What you should do — Starting at the line that contains "kontakt@drogeriaolmed.pl (70, 2229)" in the listing below, write out every line word for word until you have written the line that contains "Elugel żel (22, 1732)".

Input data —
——
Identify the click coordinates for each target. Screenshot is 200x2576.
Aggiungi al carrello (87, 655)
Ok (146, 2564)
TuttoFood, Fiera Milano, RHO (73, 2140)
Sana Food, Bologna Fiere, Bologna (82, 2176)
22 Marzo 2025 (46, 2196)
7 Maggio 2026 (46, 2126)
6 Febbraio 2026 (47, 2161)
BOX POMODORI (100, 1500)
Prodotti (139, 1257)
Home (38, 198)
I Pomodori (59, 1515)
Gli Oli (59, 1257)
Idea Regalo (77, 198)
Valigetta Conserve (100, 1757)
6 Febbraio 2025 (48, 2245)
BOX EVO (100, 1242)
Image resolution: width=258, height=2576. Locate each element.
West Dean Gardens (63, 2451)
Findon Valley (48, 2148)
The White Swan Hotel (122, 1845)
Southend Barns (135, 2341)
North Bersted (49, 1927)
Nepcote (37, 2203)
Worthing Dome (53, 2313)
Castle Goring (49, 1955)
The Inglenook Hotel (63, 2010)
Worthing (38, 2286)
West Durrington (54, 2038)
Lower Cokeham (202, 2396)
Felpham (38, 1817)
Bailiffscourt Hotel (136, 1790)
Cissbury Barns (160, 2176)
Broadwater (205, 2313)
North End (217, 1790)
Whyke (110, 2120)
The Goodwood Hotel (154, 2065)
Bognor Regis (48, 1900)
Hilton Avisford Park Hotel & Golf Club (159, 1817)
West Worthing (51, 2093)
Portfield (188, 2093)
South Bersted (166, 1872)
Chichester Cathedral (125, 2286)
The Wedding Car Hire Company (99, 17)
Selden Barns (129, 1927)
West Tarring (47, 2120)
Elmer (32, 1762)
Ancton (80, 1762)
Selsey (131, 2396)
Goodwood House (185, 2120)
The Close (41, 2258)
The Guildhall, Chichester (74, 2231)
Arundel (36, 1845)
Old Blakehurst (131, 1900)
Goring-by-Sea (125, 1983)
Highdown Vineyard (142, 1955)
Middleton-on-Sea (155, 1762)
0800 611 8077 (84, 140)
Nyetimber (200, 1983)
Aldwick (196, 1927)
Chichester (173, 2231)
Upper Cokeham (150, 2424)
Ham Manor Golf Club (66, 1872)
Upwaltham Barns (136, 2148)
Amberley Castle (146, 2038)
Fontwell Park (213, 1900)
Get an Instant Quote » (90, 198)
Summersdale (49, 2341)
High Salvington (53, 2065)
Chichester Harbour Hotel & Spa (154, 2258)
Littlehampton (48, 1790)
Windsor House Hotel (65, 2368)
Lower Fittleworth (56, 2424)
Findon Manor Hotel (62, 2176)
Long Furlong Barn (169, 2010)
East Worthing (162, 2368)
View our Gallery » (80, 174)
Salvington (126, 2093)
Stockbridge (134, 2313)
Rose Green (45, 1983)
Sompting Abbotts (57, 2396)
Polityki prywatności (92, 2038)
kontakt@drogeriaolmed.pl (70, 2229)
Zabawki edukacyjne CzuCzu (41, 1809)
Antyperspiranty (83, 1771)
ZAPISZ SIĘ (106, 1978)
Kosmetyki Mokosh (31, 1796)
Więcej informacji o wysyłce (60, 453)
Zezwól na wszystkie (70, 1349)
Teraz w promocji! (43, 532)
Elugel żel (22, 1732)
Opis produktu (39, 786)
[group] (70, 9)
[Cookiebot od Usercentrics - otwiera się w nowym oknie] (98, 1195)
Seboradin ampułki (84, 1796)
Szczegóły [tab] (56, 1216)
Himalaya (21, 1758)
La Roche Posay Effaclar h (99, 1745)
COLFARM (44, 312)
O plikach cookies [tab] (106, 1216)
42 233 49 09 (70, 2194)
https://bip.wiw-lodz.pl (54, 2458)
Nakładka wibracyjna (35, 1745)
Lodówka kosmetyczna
——
Final answer —
kontakt@drogeriaolmed.pl (70, 2229)
Zabawki edukacyjne CzuCzu (41, 1809)
Antyperspiranty (83, 1771)
ZAPISZ SIĘ (106, 1978)
Kosmetyki Mokosh (31, 1796)
Więcej informacji o wysyłce (60, 453)
Zezwól na wszystkie (70, 1349)
Teraz w promocji! (43, 532)
Elugel żel (22, 1732)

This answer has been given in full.